• Work instruction: Leaving out all pictures, restate word for word the lines from the one with "This screenshot has" through the last line of the entries.

• Listed records:
----------------------------------------
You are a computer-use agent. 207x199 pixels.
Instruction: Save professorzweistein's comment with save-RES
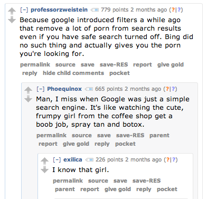point(114,64)
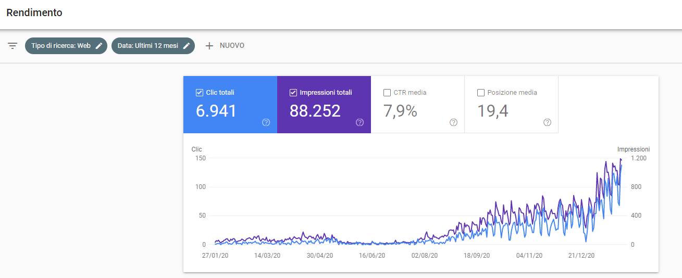Open help icon in Impressioni totali card
The image size is (682, 278).
(359, 122)
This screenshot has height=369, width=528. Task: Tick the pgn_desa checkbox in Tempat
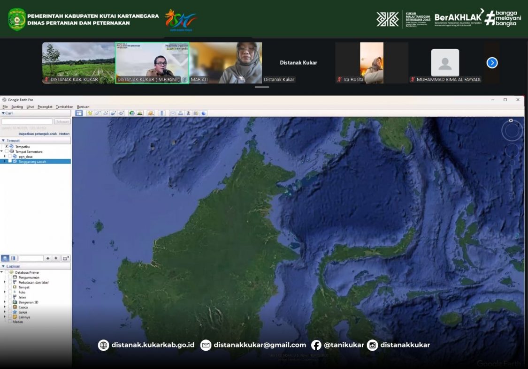[x=10, y=157]
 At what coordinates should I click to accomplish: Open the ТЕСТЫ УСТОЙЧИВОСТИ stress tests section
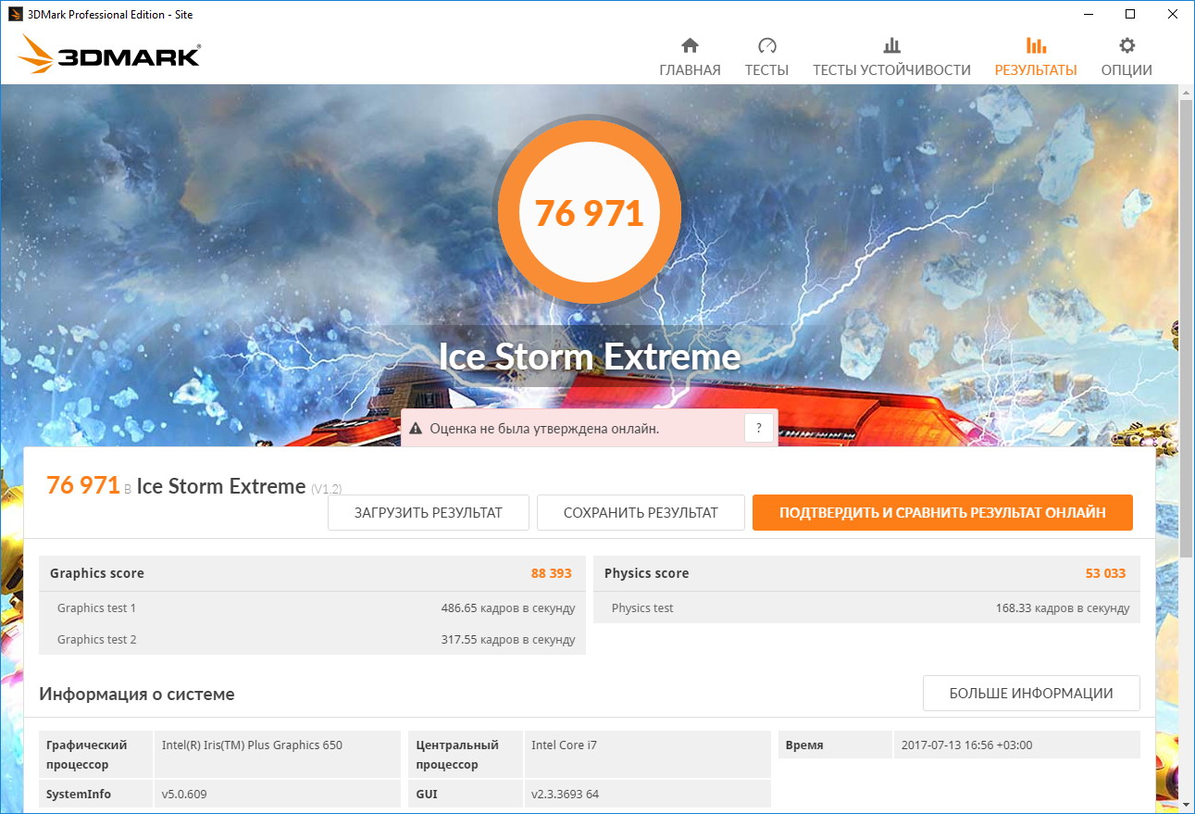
----------------------------------------
• Response to the task:
This screenshot has height=369, width=528. Task: Tick the pgn_desa checkbox in Tempat
[x=10, y=157]
 At what coordinates should I click to accomplish: Open the ТЕСТЫ УСТОЙЧИВОСТИ stress tests section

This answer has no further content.